Larkfleet Group has created a revolutionary Elevating House that literally rises above flood waters. In case of a flood, the house can rise nearly five feet into the air in under five minutes – even though it weighs almost 72 tons. Larkfleet recently requested planning permission to build the house and begin testing.
The house is elevated via eight mechanical jacks, according to Larkfleet Group, and instead of building on a traditional foundation, they’ll construct the house on a steel ring beam. The company says the house will have a “modular steel-frame design” and can even be “disassembled and re-erected on another site on conventional foundations as a family residence.”
If they obtain planning permission, Larkfleet aims to erect a three bedroom experimental house in Lincolnshire in the UK, possibly in 2017. Should they succeed in building the house, the company will test how the jacking system works and is maintained over a period of around five years.

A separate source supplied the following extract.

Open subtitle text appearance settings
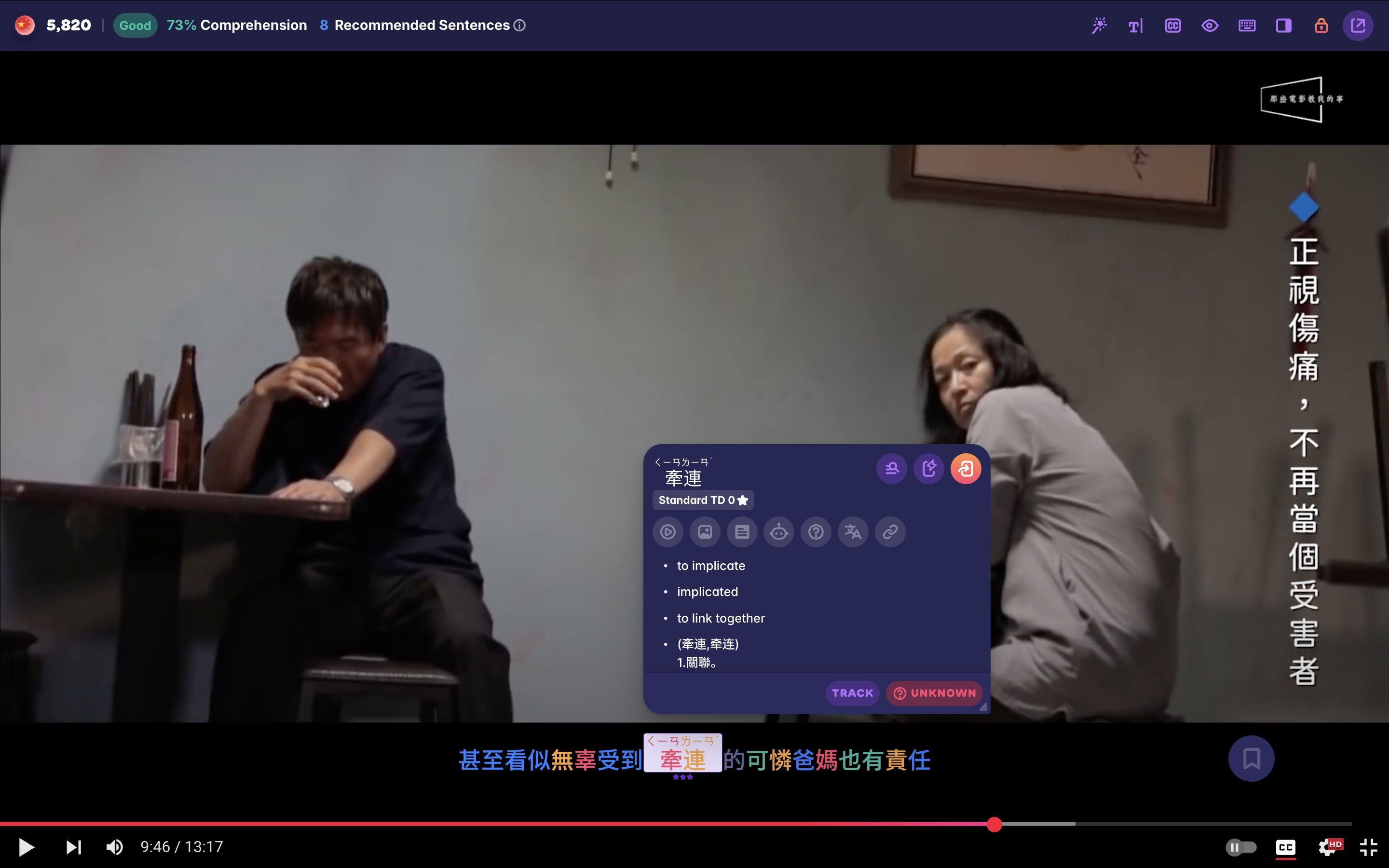1389x868 pixels. pos(1134,25)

Larkfleet says Elevating House would be raised based on warnings from the UK Environment Agency before a flood strikes, but notes the home could still be raised quickly if necessary. Their plan is to ensure residents raise their home and then evacuate, but the home could still receive power from a battery and rooftop solar panels if necessary. Flexible hoses would keep Elevating House connected to water and sewage.

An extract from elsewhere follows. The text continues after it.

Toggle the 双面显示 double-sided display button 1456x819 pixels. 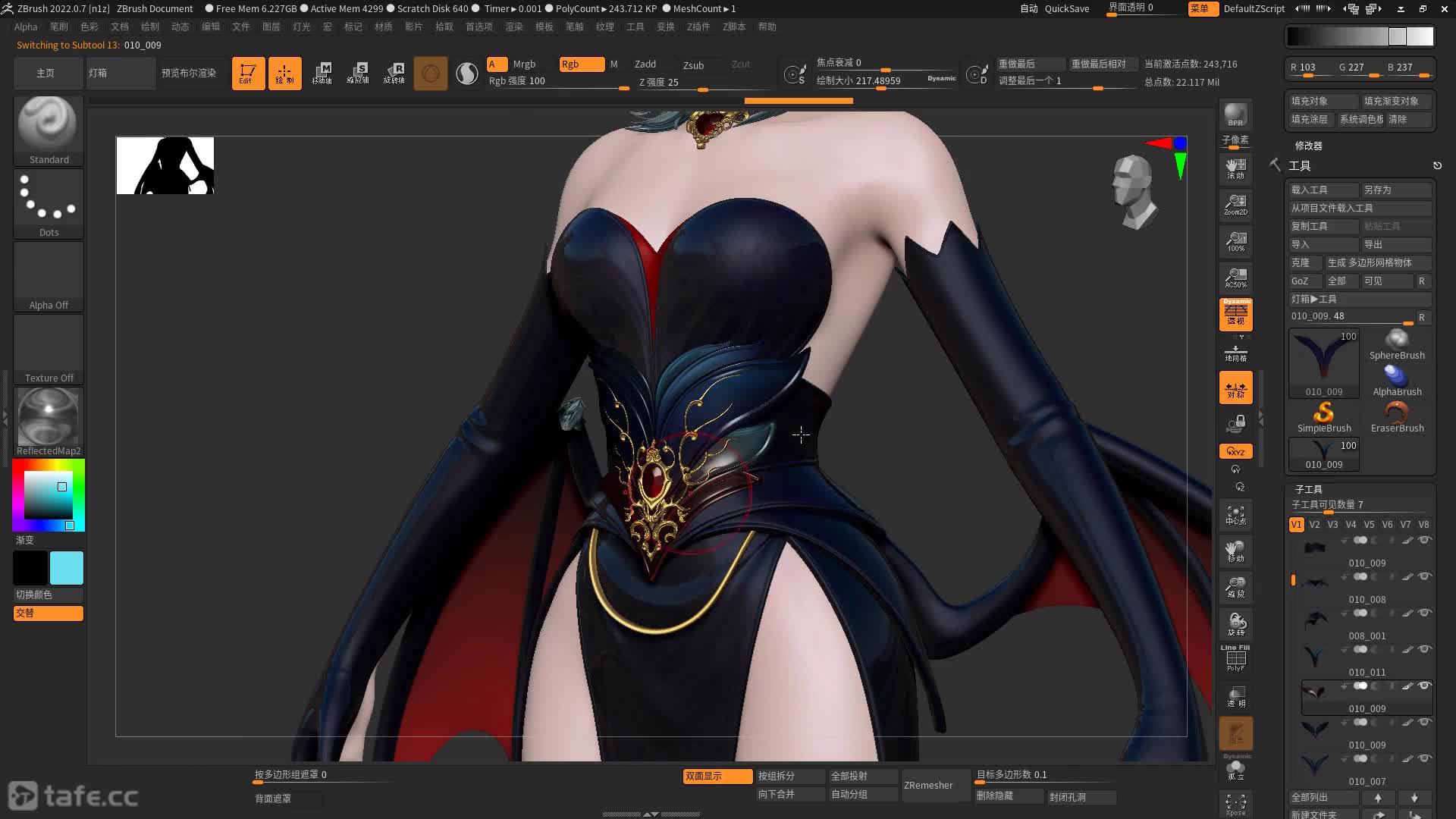[x=717, y=776]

Such a design could allow homes to be built in locations currently undeveloped because of concerns over flooding. Larkfleet Group CEO Karl Hick said in a statement, “The elevating house effectively eliminates the risk of flood damage to homes so that more land across the country can be approved for future home building. This will help to tackle the ‘housing crisis‘ that is being caused by the demand for new housing far exceeding the supply.”